*** Opening of DATA UNDER STUDY ***

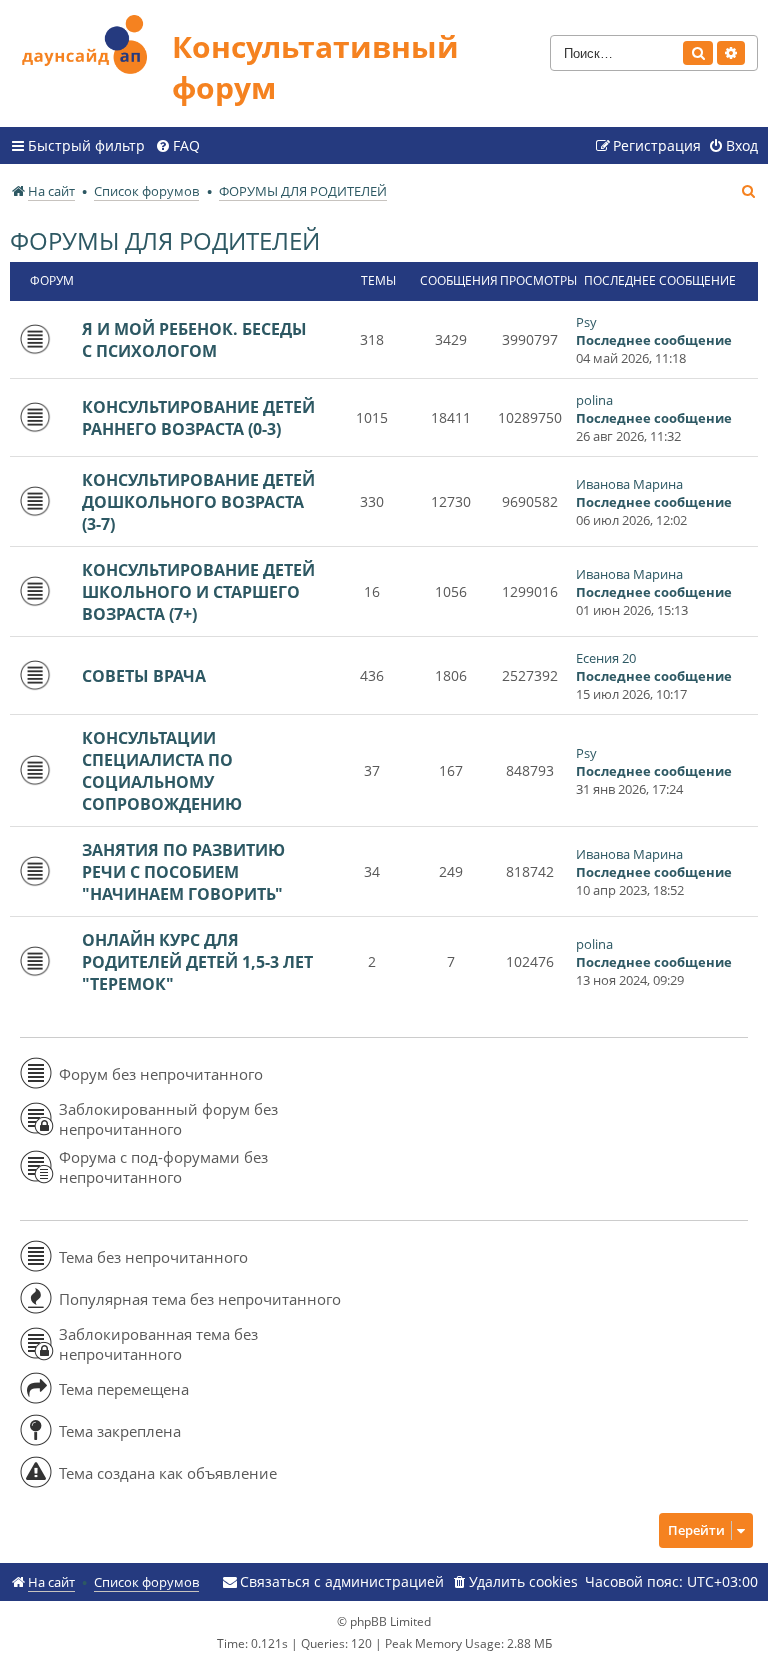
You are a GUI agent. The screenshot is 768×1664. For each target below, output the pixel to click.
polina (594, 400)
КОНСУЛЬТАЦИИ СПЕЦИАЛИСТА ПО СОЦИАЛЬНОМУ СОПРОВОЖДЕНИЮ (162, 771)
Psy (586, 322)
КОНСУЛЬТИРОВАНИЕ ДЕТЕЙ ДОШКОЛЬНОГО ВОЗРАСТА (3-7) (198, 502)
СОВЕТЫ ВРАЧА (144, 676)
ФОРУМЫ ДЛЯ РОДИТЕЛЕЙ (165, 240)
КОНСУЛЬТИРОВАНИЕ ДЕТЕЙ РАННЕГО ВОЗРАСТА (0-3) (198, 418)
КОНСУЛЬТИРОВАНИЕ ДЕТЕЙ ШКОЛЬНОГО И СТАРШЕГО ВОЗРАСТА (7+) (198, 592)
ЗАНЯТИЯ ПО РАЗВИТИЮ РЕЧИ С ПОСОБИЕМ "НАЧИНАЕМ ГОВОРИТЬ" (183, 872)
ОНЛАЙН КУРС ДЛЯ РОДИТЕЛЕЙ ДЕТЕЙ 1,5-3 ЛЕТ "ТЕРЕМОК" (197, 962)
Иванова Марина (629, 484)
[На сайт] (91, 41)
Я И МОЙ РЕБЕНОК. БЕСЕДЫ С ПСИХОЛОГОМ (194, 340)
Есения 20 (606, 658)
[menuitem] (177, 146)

*** Close of DATA UNDER STUDY ***
*** Opening of DATA UNDER STUDY ***

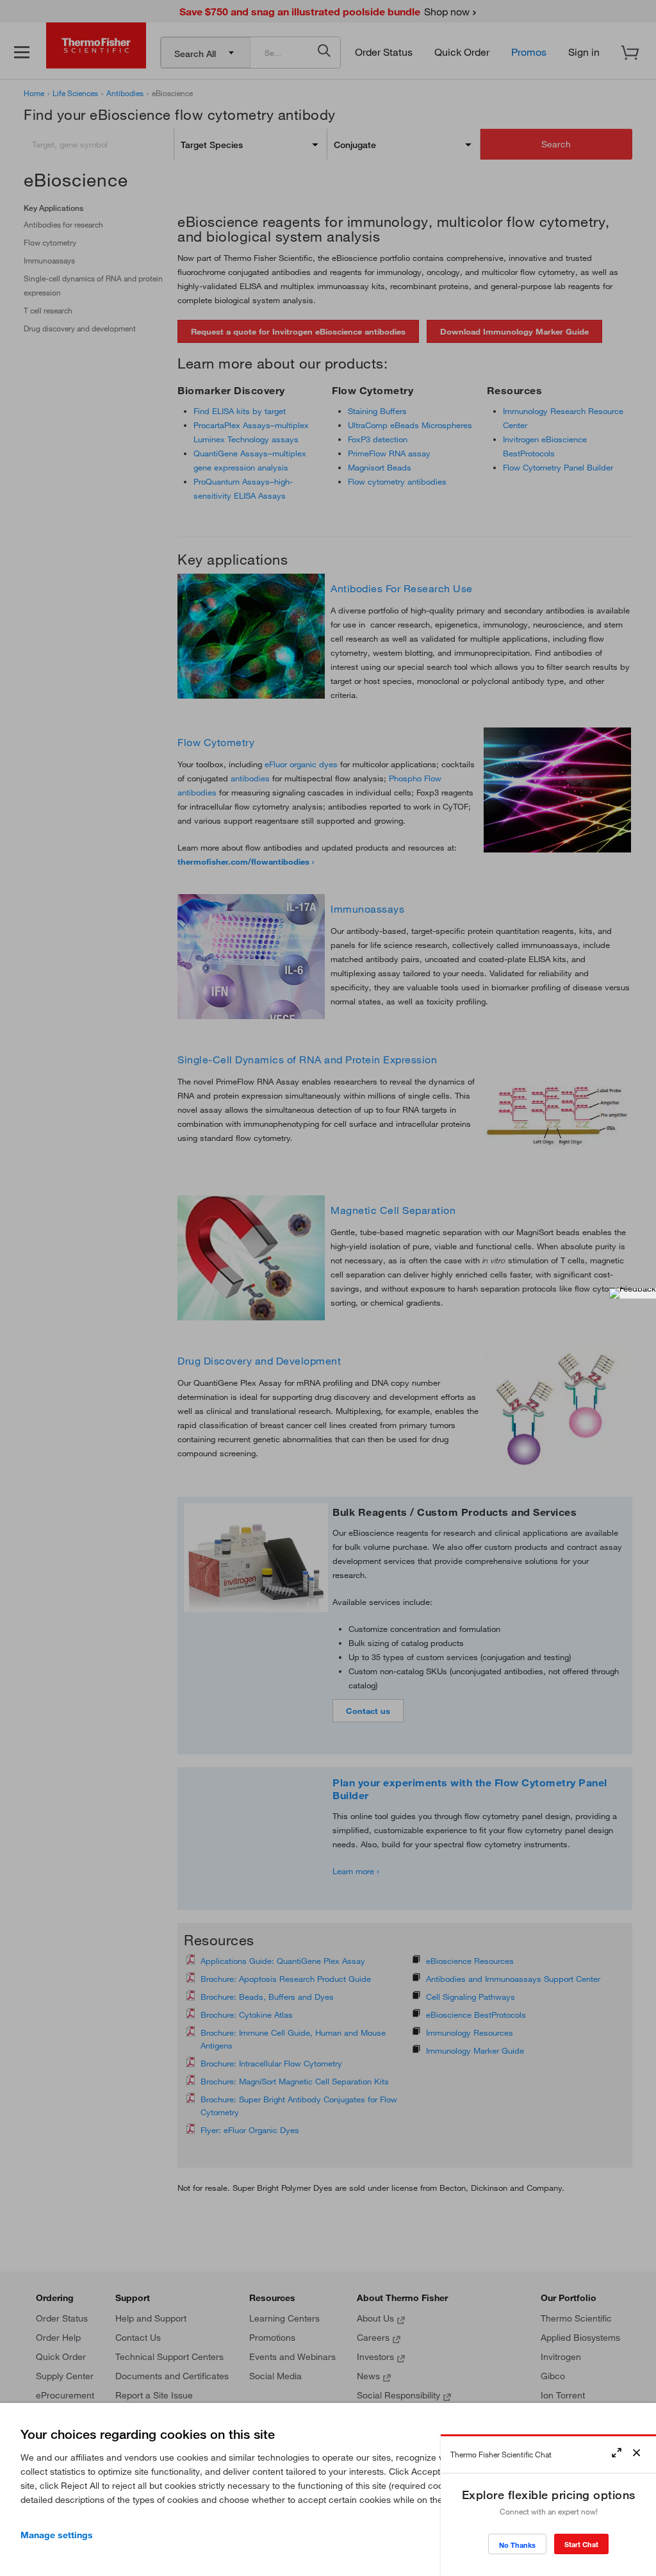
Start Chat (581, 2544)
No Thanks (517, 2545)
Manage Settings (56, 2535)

*** Close of DATA UNDER STUDY ***

__ABOUT THIS TASK__.
In the material above, transcribe exactly the lines beginning at the one with "Psy (586, 322)" and ending at the one with "[menuitem] (177, 146)", both included.

__RESPONSE AREA__.
Psy (586, 322)
КОНСУЛЬТИРОВАНИЕ ДЕТЕЙ ДОШКОЛЬНОГО ВОЗРАСТА (3-7) (198, 502)
СОВЕТЫ ВРАЧА (144, 676)
ФОРУМЫ ДЛЯ РОДИТЕЛЕЙ (165, 240)
КОНСУЛЬТИРОВАНИЕ ДЕТЕЙ РАННЕГО ВОЗРАСТА (0-3) (198, 418)
КОНСУЛЬТИРОВАНИЕ ДЕТЕЙ ШКОЛЬНОГО И СТАРШЕГО ВОЗРАСТА (7+) (198, 592)
ЗАНЯТИЯ ПО РАЗВИТИЮ РЕЧИ С ПОСОБИЕМ "НАЧИНАЕМ ГОВОРИТЬ" (183, 872)
ОНЛАЙН КУРС ДЛЯ РОДИТЕЛЕЙ ДЕТЕЙ 1,5-3 ЛЕТ "ТЕРЕМОК" (197, 962)
Иванова Марина (629, 484)
[На сайт] (91, 41)
Я И МОЙ РЕБЕНОК. БЕСЕДЫ С ПСИХОЛОГОМ (194, 340)
Есения 20 (606, 658)
[menuitem] (177, 146)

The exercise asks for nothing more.